Dennis Troyanos: 50 years from now when someone writes the Barry Herstein story at PayPal, what is it going to say?
Barry Herstein: I hope it will say that I brought an incredible customer focus, that I brought an incredible business focus, and also innovation and thought leadership. If I could achieve those three things I’d feel pretty happy.
Robert Reiss: I have one more question I want to ask you, because you mentioned how you’re not terrestrial: Is there a role for PayPal in the brick and mortar world?

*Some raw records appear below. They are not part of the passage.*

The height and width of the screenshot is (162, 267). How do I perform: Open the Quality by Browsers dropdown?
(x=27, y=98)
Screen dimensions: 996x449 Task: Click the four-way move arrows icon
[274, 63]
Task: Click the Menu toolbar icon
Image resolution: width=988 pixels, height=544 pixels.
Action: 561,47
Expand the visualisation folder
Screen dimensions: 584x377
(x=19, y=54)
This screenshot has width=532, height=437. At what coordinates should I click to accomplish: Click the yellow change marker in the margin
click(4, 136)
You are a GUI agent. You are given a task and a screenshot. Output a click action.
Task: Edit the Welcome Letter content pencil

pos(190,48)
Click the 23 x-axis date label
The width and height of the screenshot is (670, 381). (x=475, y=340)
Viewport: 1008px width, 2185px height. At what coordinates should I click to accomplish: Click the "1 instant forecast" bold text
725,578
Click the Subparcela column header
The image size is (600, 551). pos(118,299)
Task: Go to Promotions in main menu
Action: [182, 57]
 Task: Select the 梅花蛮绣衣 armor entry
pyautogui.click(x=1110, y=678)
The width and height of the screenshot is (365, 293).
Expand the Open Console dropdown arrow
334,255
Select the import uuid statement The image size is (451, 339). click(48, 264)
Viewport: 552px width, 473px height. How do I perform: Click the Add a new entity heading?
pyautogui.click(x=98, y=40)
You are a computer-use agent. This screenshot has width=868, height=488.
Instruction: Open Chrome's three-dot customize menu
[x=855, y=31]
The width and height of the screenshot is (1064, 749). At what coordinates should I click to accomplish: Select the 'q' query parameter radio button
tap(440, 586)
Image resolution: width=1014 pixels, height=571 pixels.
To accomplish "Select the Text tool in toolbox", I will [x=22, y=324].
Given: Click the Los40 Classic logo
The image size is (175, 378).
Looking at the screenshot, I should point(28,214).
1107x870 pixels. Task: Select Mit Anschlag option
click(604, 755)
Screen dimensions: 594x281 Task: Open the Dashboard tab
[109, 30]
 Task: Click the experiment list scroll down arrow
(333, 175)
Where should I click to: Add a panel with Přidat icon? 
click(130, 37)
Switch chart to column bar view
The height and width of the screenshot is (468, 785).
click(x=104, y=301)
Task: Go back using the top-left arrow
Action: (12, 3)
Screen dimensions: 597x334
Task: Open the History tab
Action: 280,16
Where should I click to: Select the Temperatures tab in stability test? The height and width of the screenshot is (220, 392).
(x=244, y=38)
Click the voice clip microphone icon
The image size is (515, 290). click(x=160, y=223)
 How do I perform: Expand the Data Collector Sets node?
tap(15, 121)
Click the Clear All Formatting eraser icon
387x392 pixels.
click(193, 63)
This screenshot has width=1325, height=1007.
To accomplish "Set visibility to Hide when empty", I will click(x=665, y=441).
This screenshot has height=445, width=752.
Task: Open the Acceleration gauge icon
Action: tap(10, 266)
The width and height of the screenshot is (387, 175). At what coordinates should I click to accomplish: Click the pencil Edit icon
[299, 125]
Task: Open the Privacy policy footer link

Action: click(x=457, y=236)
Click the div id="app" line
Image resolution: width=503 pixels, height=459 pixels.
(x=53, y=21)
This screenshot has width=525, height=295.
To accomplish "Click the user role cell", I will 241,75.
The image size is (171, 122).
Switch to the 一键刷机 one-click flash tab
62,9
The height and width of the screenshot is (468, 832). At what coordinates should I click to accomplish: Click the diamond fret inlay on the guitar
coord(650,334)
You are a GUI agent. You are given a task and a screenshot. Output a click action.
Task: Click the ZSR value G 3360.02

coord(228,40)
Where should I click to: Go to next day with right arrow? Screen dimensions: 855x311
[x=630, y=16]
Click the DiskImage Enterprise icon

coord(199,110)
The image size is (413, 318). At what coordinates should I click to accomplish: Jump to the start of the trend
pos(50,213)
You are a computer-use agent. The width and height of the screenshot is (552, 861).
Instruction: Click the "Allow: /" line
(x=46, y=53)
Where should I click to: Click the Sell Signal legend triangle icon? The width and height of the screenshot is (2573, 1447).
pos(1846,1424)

Barry Herstein: I think that our traditional definitions, going forward, are not going to serve us well. If you think about the mobile phone, it moves with the consumer wherever they go. I think that, as is the case with a lot of things in business and in life, the paradigms change and sometimes you don’t realize it until you’re in the new paradigm. Probably, the best thing is for us to not think about those definitions any longer, because I’m not sure that’s how the customer is thinking about it. I think they want to have the kind of advantages that PayPal offers wherever they go, and I think things like a mobile phone are going to enable them to do that.